Good news: we’re dominating them in rankings.
Bad news: their rankings continue to get worse and worse over time.
If your business does NOT actually have a location in that city (i.e – an office), then you should NOT have a location page for that city.
A location page is different than a page sharing that you service that city. A location page is sending signals to Google that you have a location (i.e – office) in that city. Two very different things!
How to Create Effective Location Pages for SEO - 7 Easy Steps:
Here is a 7 step, easy-to-follow process to build high-performing location pages for SEO.
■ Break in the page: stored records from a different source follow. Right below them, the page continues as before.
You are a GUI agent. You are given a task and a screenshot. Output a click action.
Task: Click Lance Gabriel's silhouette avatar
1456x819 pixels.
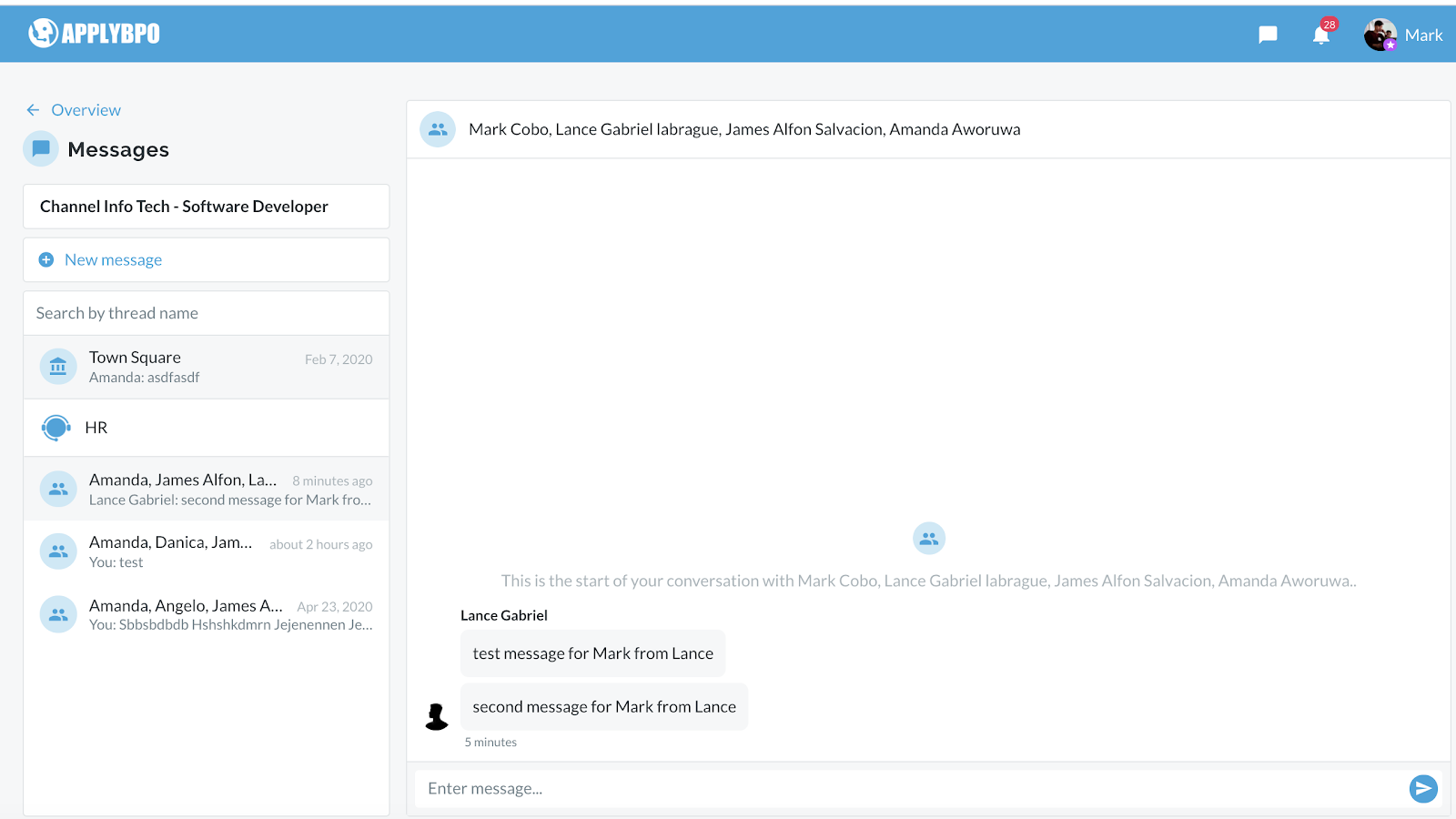point(437,717)
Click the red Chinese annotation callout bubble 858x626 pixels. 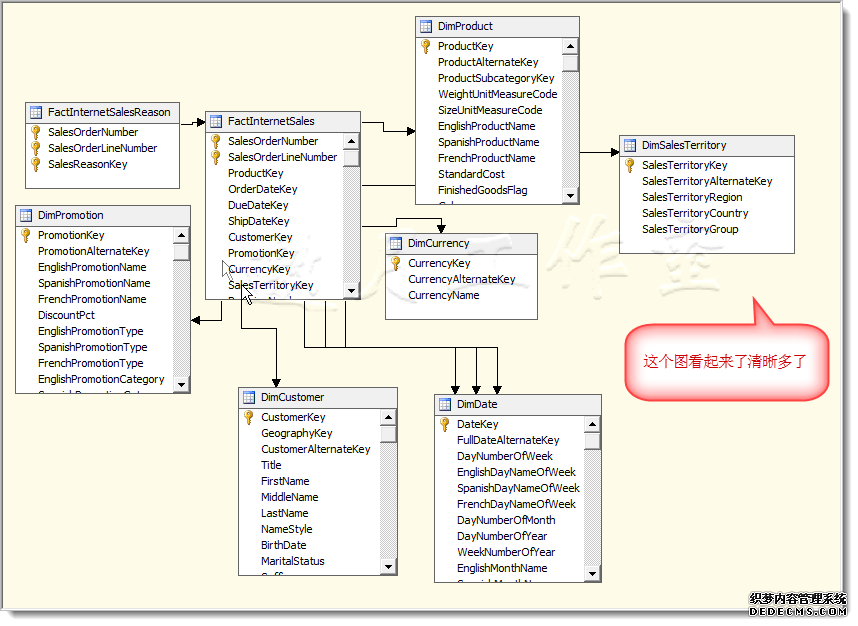[725, 361]
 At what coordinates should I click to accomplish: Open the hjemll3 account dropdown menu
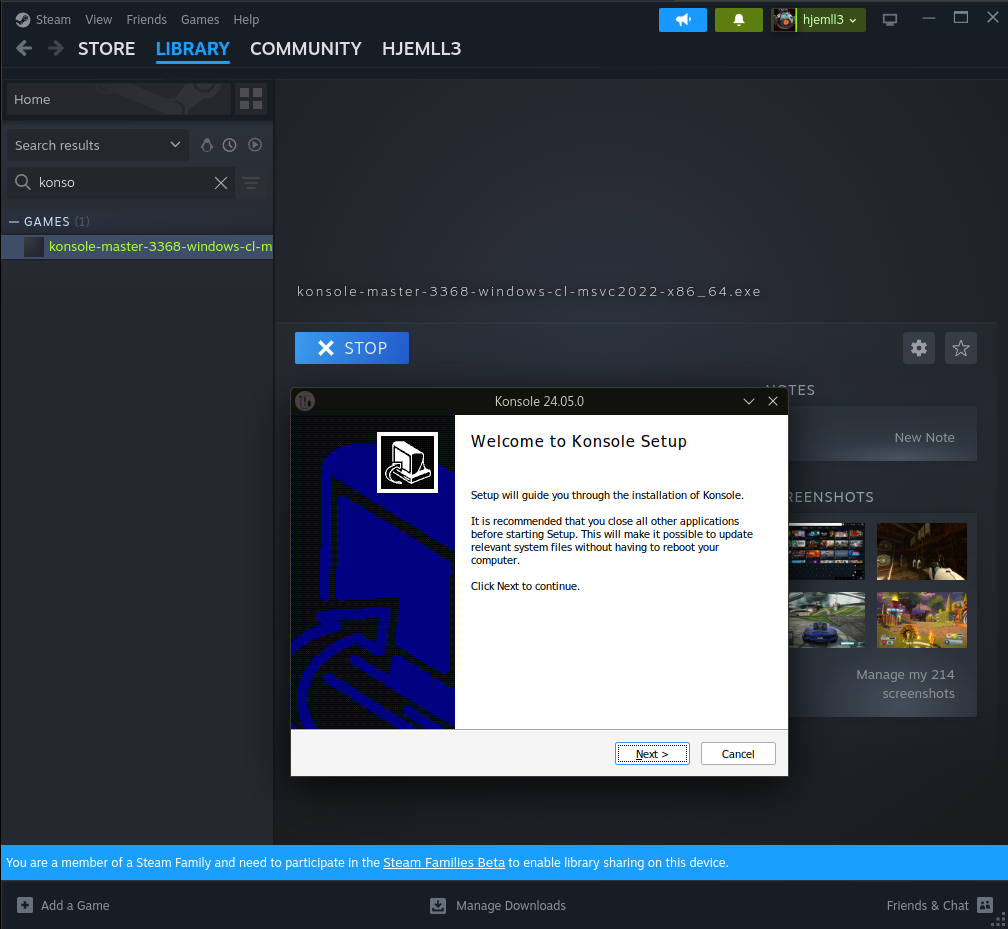818,19
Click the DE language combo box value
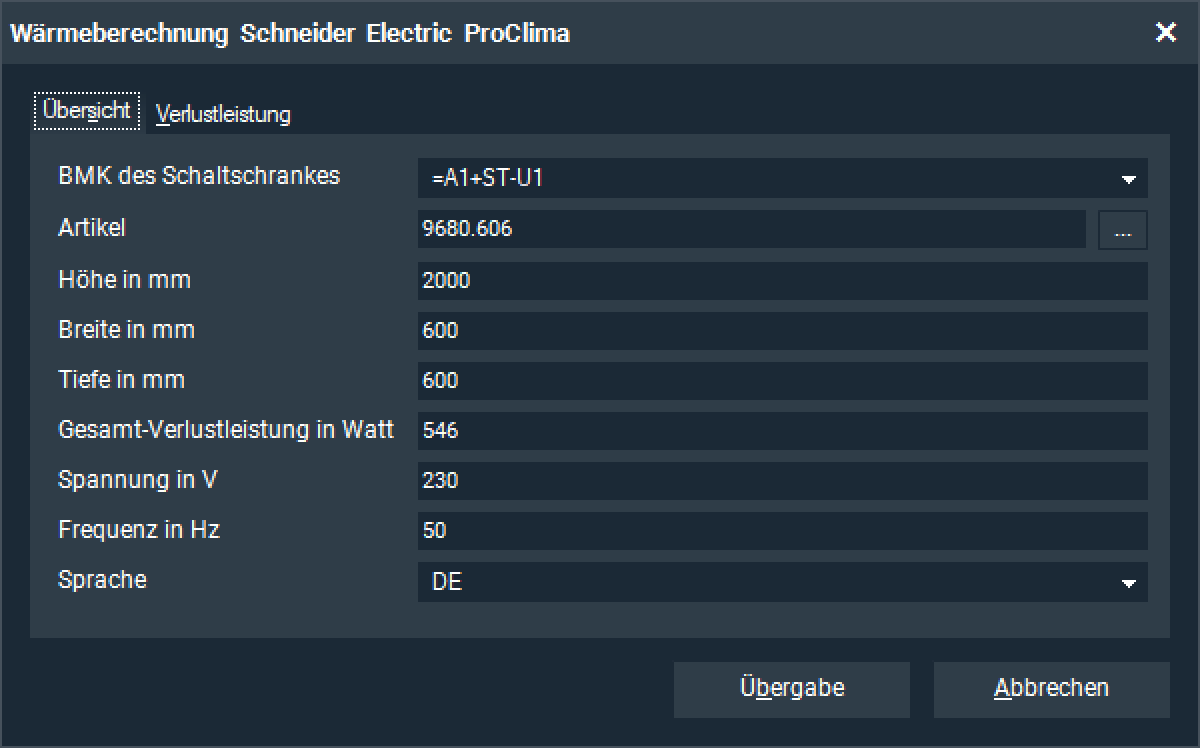Viewport: 1200px width, 748px height. click(x=760, y=582)
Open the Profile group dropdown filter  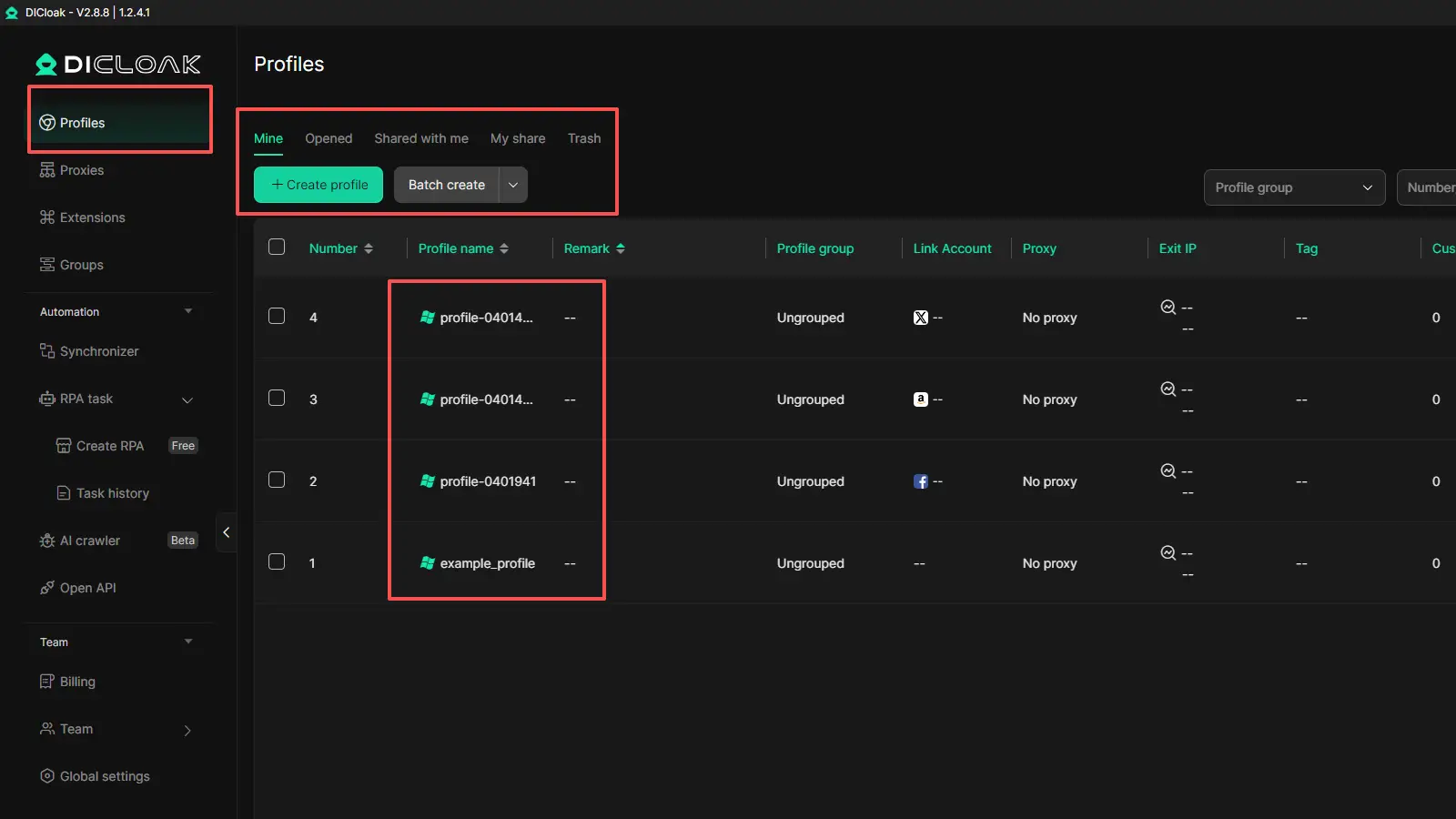tap(1293, 187)
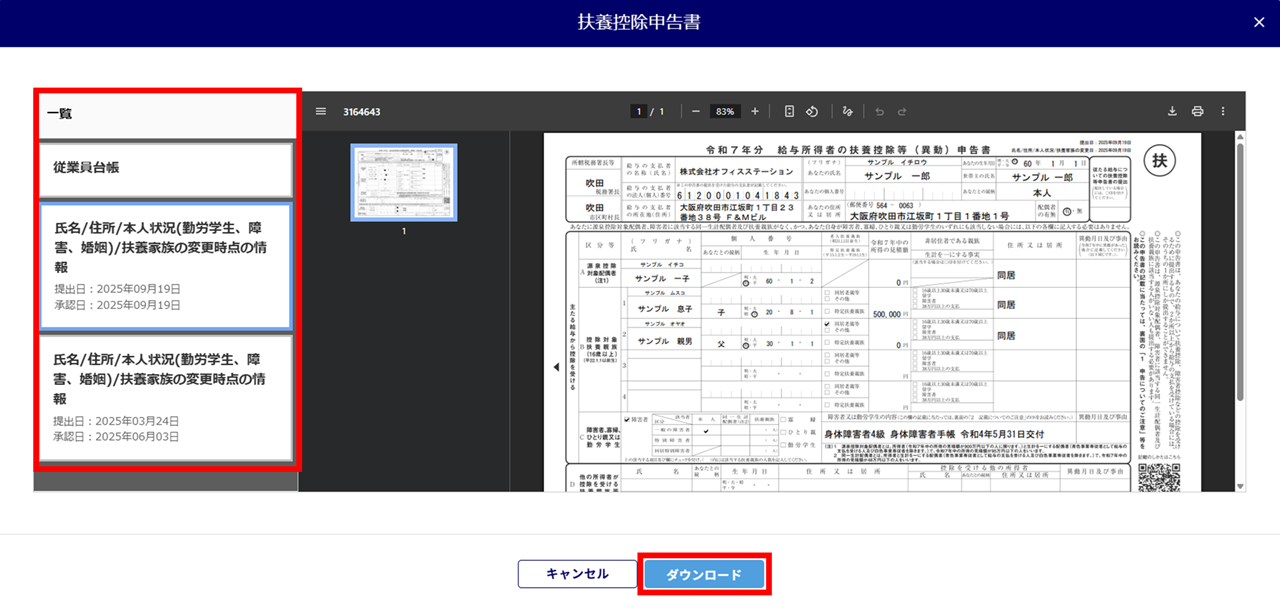Click the 83% zoom level field
This screenshot has width=1280, height=612.
point(725,111)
1. Figure Out Which States/Cities/Neighborhoods Your Business Serves
This should be pretty straightforward. If you are a multi-location business and have locations in different areas, then you simply need to create a landing page for each one of your physical locations.
If you were a service area business, such as a photographer, and are willing to travel to different cities or neighborhoods around where you live, then you would likely want to create location pages for cities within a certain radius around where you live.
2. Do Keyword Research:
After you figure out which cities or neighborhoods that you want to target, you need to do extensive keyword research to determine if people are actually searching for what you offer in those locations.
Let’s say you’re a piano teacher in Portland. However, you’re willing to travel up to 30 miles to visit a student’s home in order to do in-home lessons.
You gather all the cities you’re willing to travel to, even the small cities. Let’s say that the city of Yamhill shows up on your list.
So you go to a keyword research tool like Ubersuggest or SEMrush and you type in queries like “piano teacher in Yamhill Oregon” or “Yamhill piano instructor.”
And, you quickly discover that those keyword research tools are showing that zero people per month are searching for them.
However, when you type in a larger city, like Beaverton, OR, you find that 480 people per year are searching for “Beaverton piano lessons” – that’s worth targeting!
3. Write Localized Content
Now that you know which locations you want to Target, you need to write localized content on those pages.
What does localized content mean?
It means targeting certain local keywords in your copywriting. So, instead of saying…
“You’ve been struggling to find a good piano teacher for your child, but I’m different. I take a customized approach…”
You can add in a local keyword. Read it again below with the local keyword….
“You’ve been struggling to find the best piano teacher in Beaverton for your child, but I’m different. I take a customized approach…”
The content isn’t that much different, but it makes a big difference to the Google search algorithm.
4. Understand What Questions People Want Answered On Your Location Page
A great thing to add on each location page is an FAQ. This stands for Frequently Asked Questions (you probably already know that).
So, what types of questions might people ask around your service?
- How much it costs
- If it actually will help them
- How it works
- How long it’ll take to get done
- If you have good reviews
- If you have examples of your work
- And more
So, let’s go back to the piano teacher example. For their location page in Beaverton, they might answer the following FAQs:
- How much does a piano teacher in Beaverton cost?
- Do piano teachers in Beaverton do remote lessons?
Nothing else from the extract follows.